I went in the back and washed my hands and then followed Jack out to the parking lot.
"Are you coming back to your office or should I drive separately?"
He stopped and thought for a second. "Actually, I might have a case. I need to go talk to someone who left a message on my office voice mail while I was gone."
I knew better than to ask about it—Jack was a stickler for confidentiality, which I appreciated. I was the same myself. I'd never discuss who came into my shop and pawned what, not even to Uncle Mike and Aunt Ruby. People deserved their privacy.

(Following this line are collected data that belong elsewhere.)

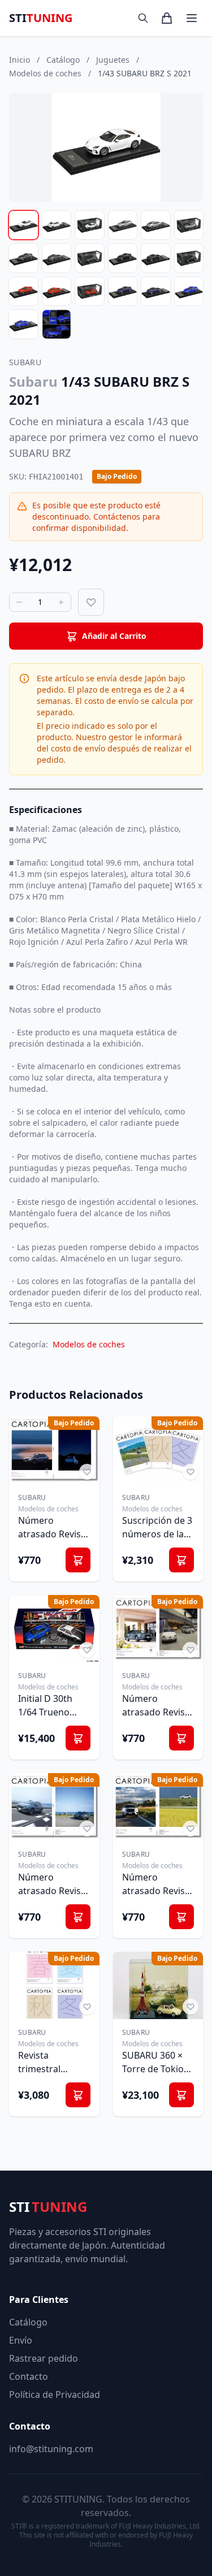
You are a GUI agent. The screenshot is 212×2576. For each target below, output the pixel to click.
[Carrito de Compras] (166, 18)
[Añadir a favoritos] (91, 602)
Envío (20, 2340)
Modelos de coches (89, 1344)
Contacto (28, 2376)
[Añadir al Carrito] (78, 1560)
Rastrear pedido (43, 2358)
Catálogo (28, 2322)
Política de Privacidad (54, 2394)
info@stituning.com (51, 2449)
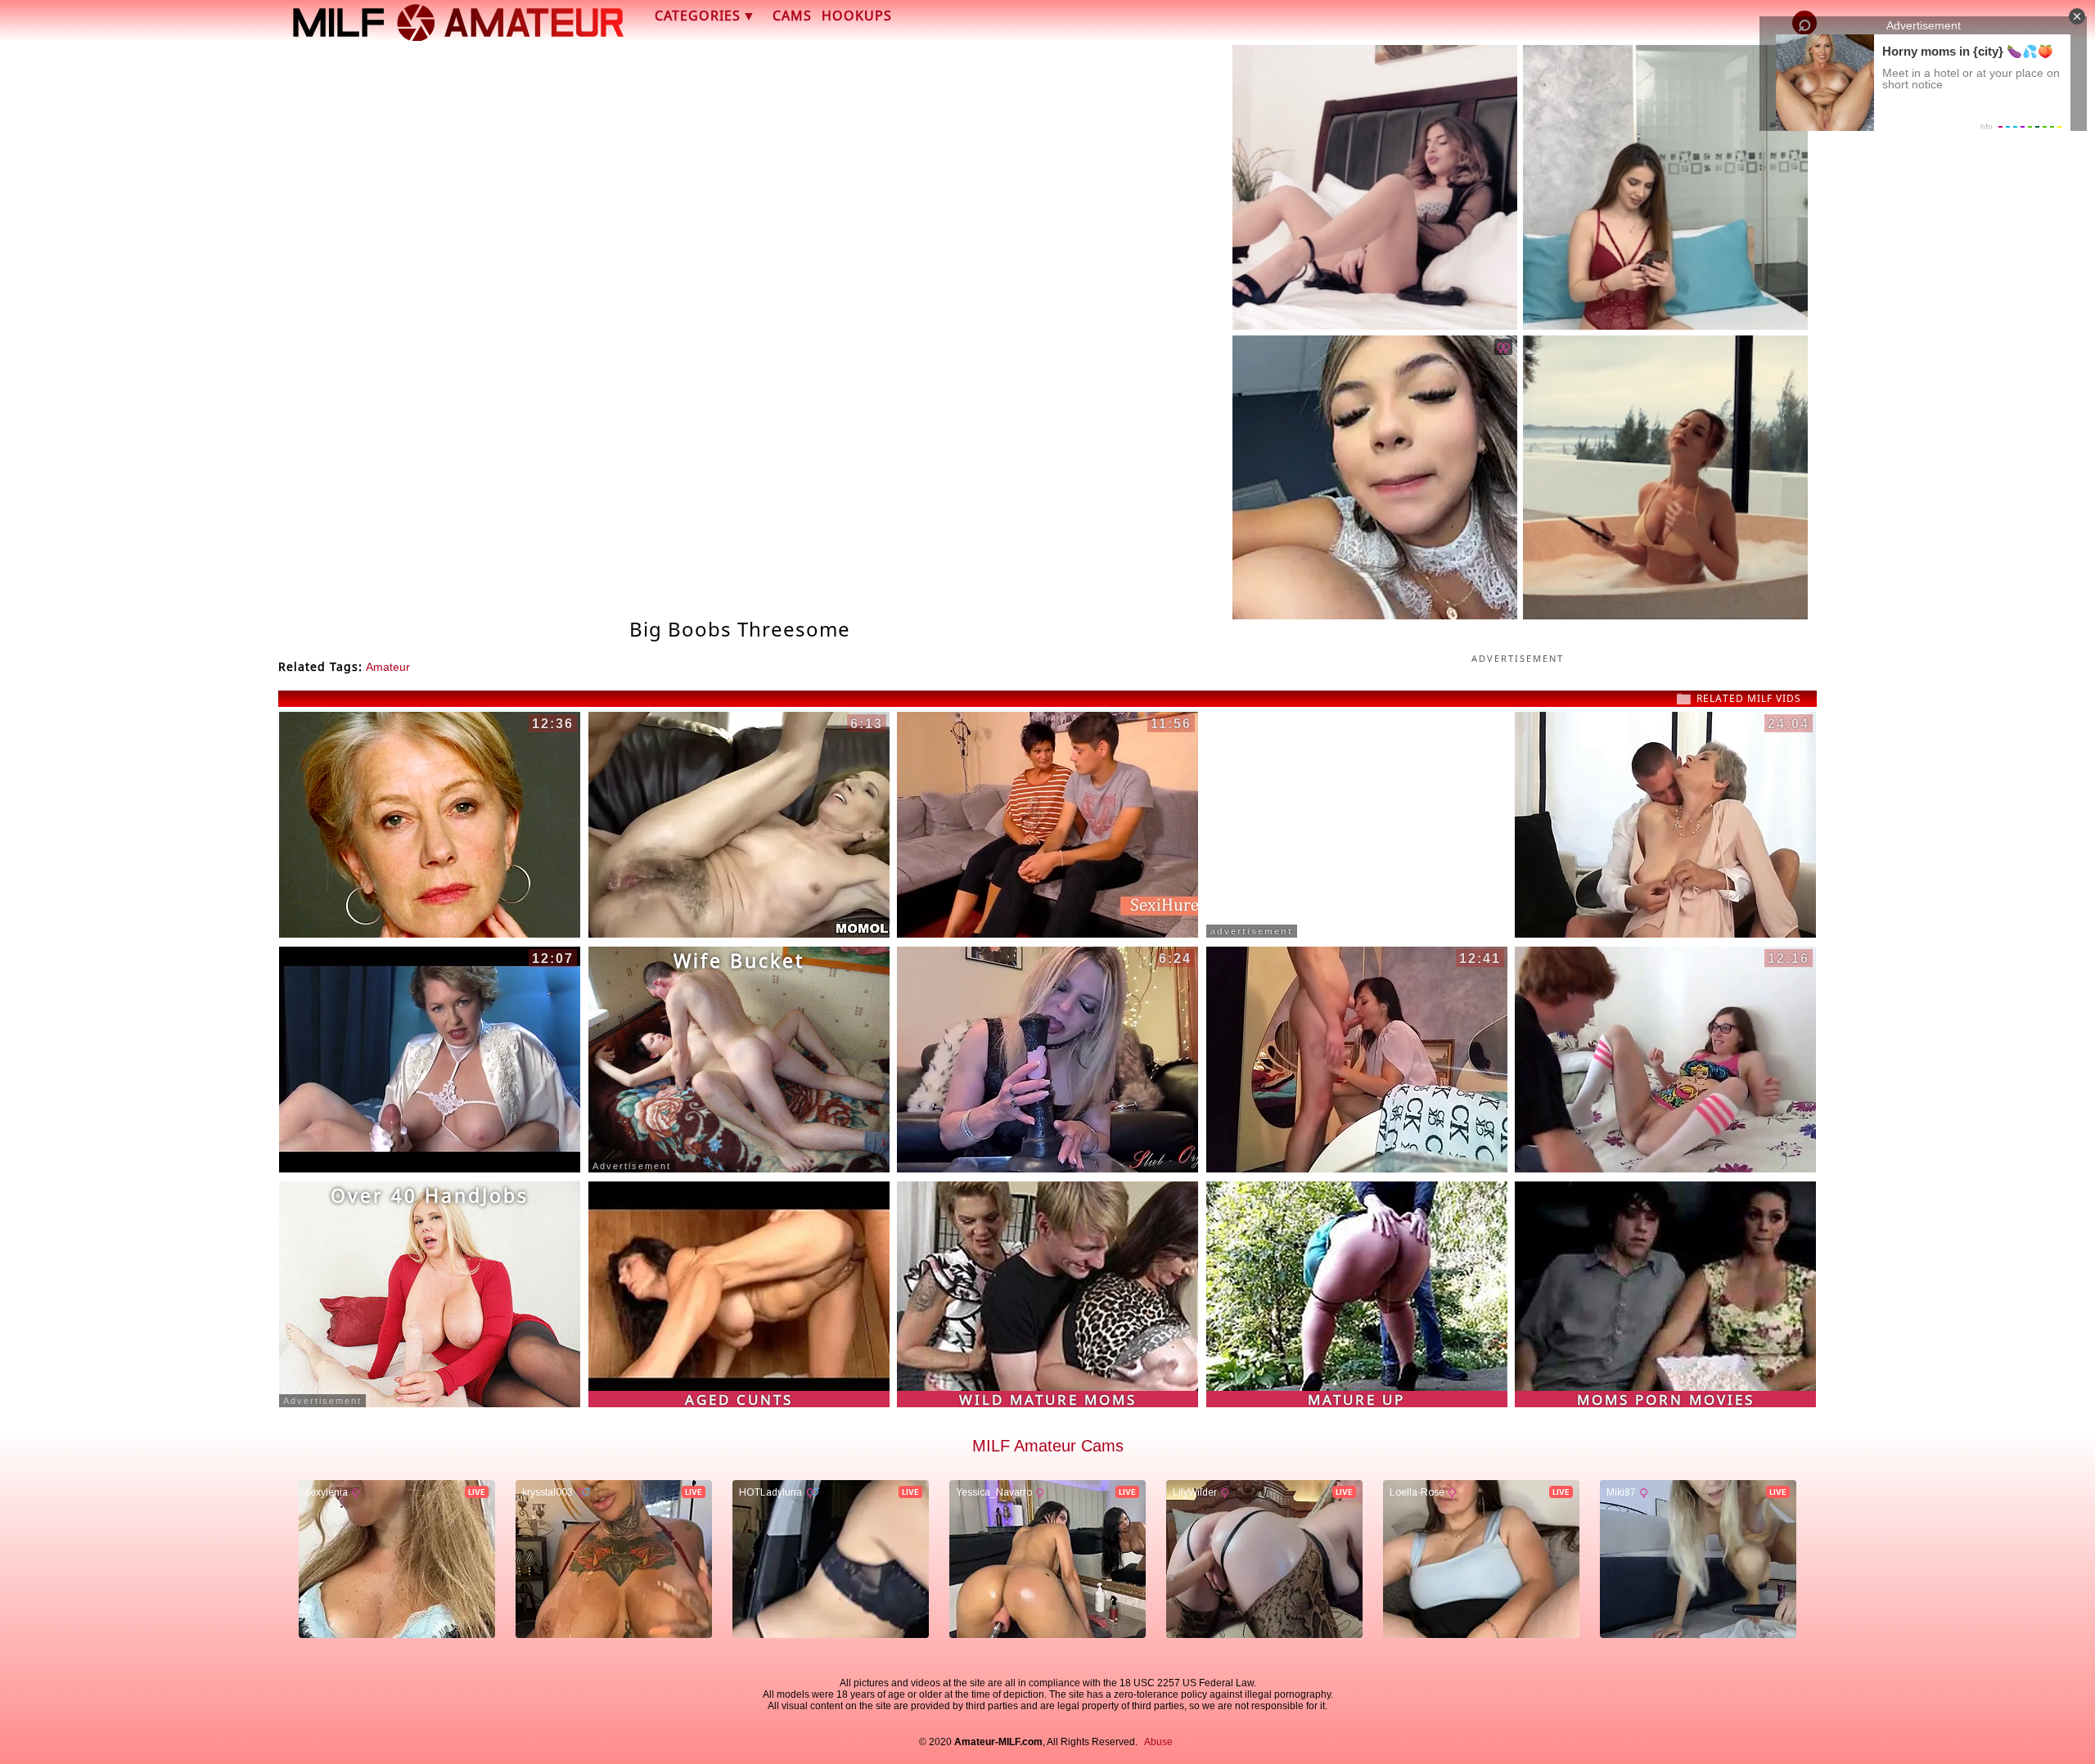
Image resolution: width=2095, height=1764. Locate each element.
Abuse (1158, 1742)
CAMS (792, 16)
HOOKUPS (857, 16)
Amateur (388, 666)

Beau's Diner, our little town's only eat-in restaurant, was hopping. It smelled like french fries, burgers with sautéed onions, and clogged arteries. In other words: delicious.

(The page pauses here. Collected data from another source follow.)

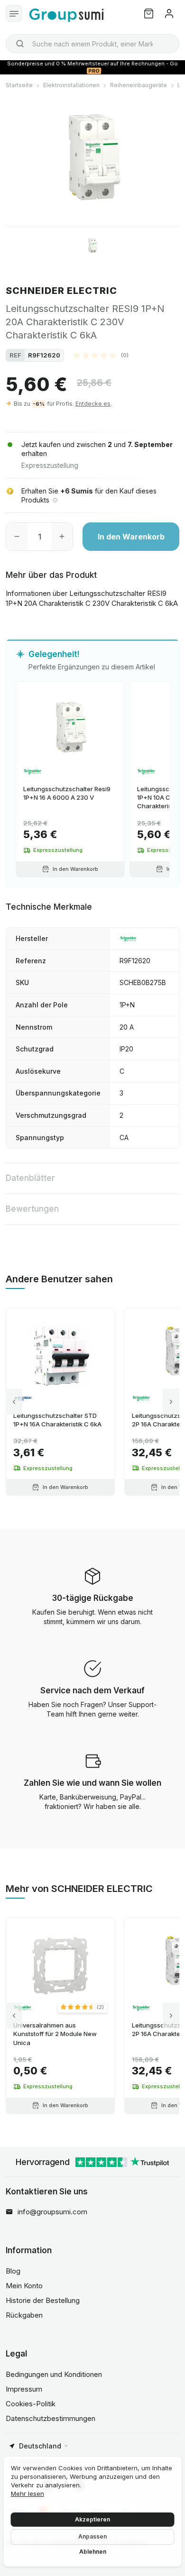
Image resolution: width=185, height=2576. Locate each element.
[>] (171, 1401)
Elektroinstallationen (71, 85)
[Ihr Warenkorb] (149, 13)
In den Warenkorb (131, 536)
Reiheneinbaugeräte (138, 85)
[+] (62, 536)
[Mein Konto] (169, 13)
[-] (17, 536)
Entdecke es (93, 403)
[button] (101, 355)
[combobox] (92, 43)
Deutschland (40, 2446)
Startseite (19, 85)
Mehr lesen (27, 2493)
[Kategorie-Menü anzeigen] (14, 13)
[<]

Jack had evidently called ahead, because Lorraine waved us over to our favorite table by the window. Lorraine ran the diner like her own personal fiefdom, which it practically was, since she'd worked there for around fifty years. She was maybe five feet tall, had short silver hair, and wore a pink, heavily starched uniform with her bright white orthopedic shoes.
"Good thing you got here," she told us, her eyes twinkling. "I almost had to wrestle the Peterson brothers to keep them out of your seats."
She bustled off, and I waved to Mr. and Mr. Peterson at the next table and smiled. They owned and ran Dead End Hardware and were very nice old men beneath their outward gruffness.
They waved back.
"Thanks for the pie, Tess. Best pie I've had in years," Emeril said. "Nice to see you back in town, Jack."
"Nice to be back," Jack said.
Harold gave me a hopeful look. "If we bring the pan back, will you bake us another one?"